• _Required work_
Write out all of the rows below again, requests included, and offset every click coordinate in the answers by adding 79 to it. Leave the pictures out of your answer.

Rows for locating displayed items
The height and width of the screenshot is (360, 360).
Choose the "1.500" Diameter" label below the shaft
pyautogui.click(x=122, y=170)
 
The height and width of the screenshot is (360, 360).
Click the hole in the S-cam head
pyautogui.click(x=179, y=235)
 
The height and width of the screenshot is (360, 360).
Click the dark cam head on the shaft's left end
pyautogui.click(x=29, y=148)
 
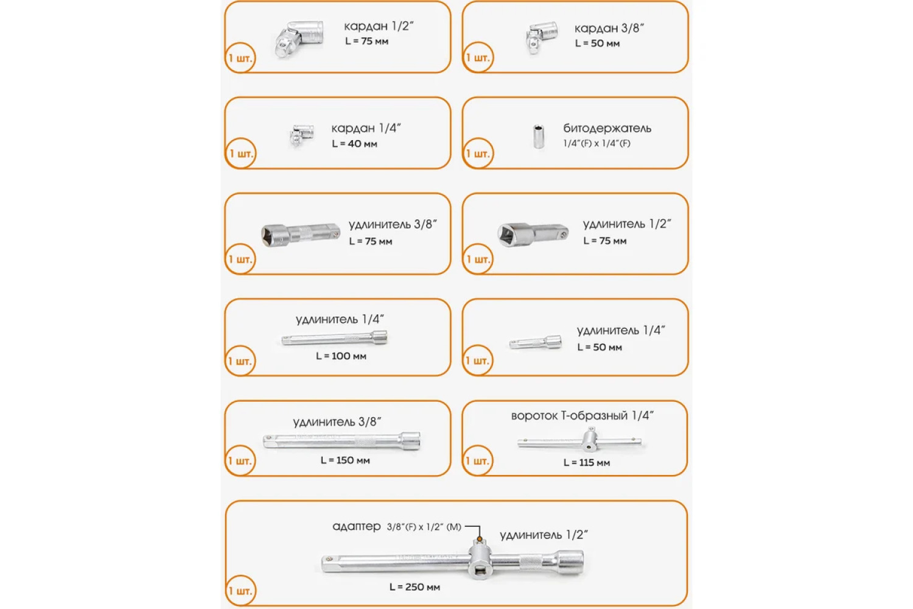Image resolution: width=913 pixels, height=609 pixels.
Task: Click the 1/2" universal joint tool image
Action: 299,39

• _Finished answer_
The height and width of the screenshot is (360, 360).
Choose the "1.500" Diameter" label below the shaft
pyautogui.click(x=201, y=249)
 
The height and width of the screenshot is (360, 360).
Click the hole in the S-cam head
pyautogui.click(x=258, y=314)
 
The height and width of the screenshot is (360, 360).
Click the dark cam head on the shaft's left end
pyautogui.click(x=108, y=227)
 
Image resolution: width=913 pixels, height=609 pixels.
Task: Click the 1/2" universal joint tool image
Action: 378,118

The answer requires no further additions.